Item 5.02. Departure of Directors or Certain Officers; Election of Directors; Appointment of Certain Officers; Compensatory Arrangement of Certain Officers.

On March 7, 2011, YRC Worldwide Inc. (the “Company”) announced the appointment of William L. Trubeck as its interim Executive Vice President and Chief Financial Officer, effective March 31, 2011. Mr. Trubeck will continue to serve on the Company’s board of directors. Mr. Trubeck replaces Sheila K. Taylor, who is leaving the Company to pursue opportunities outside the less-than-truckload industry, effective March 31, 2011, in order to allow for an orderly transition of the chief financial officer role at the Company. The Company is not aware of any disagreement between it and Ms. Taylor regarding its financial statements or any other material matter.

Mr. Trubeck, 64, has been a self-employed business and financial consultant since 2008. Prior to that, he was Executive Vice President and Chief Financial Officer, H&R Block, Inc. (2004–2007); Executive Vice President, Western Group (2003–2004); Executive Vice President, Chief Administrative Officer and Chief Financial Officer (2002–2003) and Senior Vice President and Chief Financial Officer (2000–2002), Waste Management, Inc.; Senior Vice President–Finance and Chief Financial Officer and President, Latin American Operations, International MultiFoods, Inc. (1997–2000).

Mr. Trubeck will receive $50,000 per month (prorated for any partial months) during the transition period and while he serves as interim Executive Vice President and Chief Financial Officer, and he will continue to participate in the Company’s Director Compensation Plan.

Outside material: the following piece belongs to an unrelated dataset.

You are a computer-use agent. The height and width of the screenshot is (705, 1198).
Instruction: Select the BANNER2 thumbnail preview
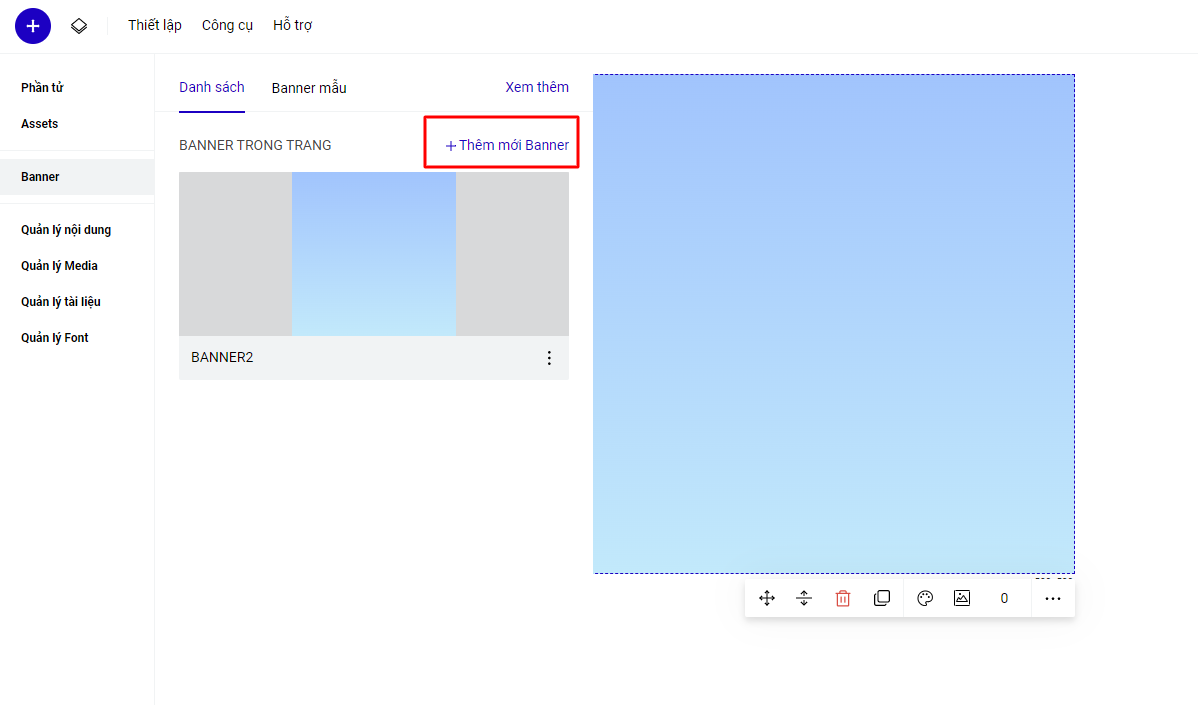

The Company and Ms. Taylor entered into a Separation Agreement and Release dated March 6, 2011 (the “Separation Agreement”). Pursuant to the Separation Agreement, Ms. Taylor will receive her current base salary and continuation of certain health and welfare benefits during a 12-month period ending March 31, 2012, subject to certain limitations and subject to Ms. Taylor remaining with the Company until March 31, 2011 and her compliance with the covenants of her Non-Compete Agreement (as defined below) with the Company. The Separation Agreement contains customary language in which Ms. Taylor, to the fullest extent allowed by law, releases the Company, its subsidiaries and affiliates, and the employees, officers, directors, representatives, attorneys and agents of any of them, and their respective successors, predecessors and assigns, from all claims, charges, costs, attorney fees or demands that she may have in any way related to or arising from her employment with the Company or the cessation of that employment.

On March 6, 2011, the Company and Ms. Taylor entered into an amendment to the Non-Competition, Non-Solicitation, Non-Disparagement and Confidentiality Agreement between Ms. Taylor and the Company, dated as of November 25, 2009 (the “Non-Compete Agreement”), to clarify the specific less-than-truckload, truckload and logistics companies that are subject to the restrictive covenants under the Non-Compete Agreement. The Non-Compete Agreement continues to have a nine-month term following termination of Ms. Taylor’s employment; provided, that Ms. Taylor must comply with the terms of the Non-Compete Agreement as a condition to receiving the separation payments and health and welfare benefit continuation through March 31, 2012 under the Separation Agreement.

A copy of the news release making this announcement is included with this Form 8-K as Exhibit 99.1.

Item 9.01. Financial Statements and Exhibits.

(d) Exhibits

 

Exhibit

Number

  

Description

99.1    News Release dated March 7, 2011.

 

2


SIGNATURE

Pursuant to the requirements of the Securities Exchange Act of 1934, the registrant has duly caused this report to be signed on its behalf by the undersigned thereunto duly authorized.

 

    YRC WORLDWIDE INC.
Date: March 10, 2011     By:  

/s/ William D. Zollars

      William D. Zollars
     

Chairman of Board Directors,

President and Chief Executive Officer

 

3


EXHIBIT INDEX

 

Exhibit

Number

  

Description

99.1    News Release dated March 7, 2011.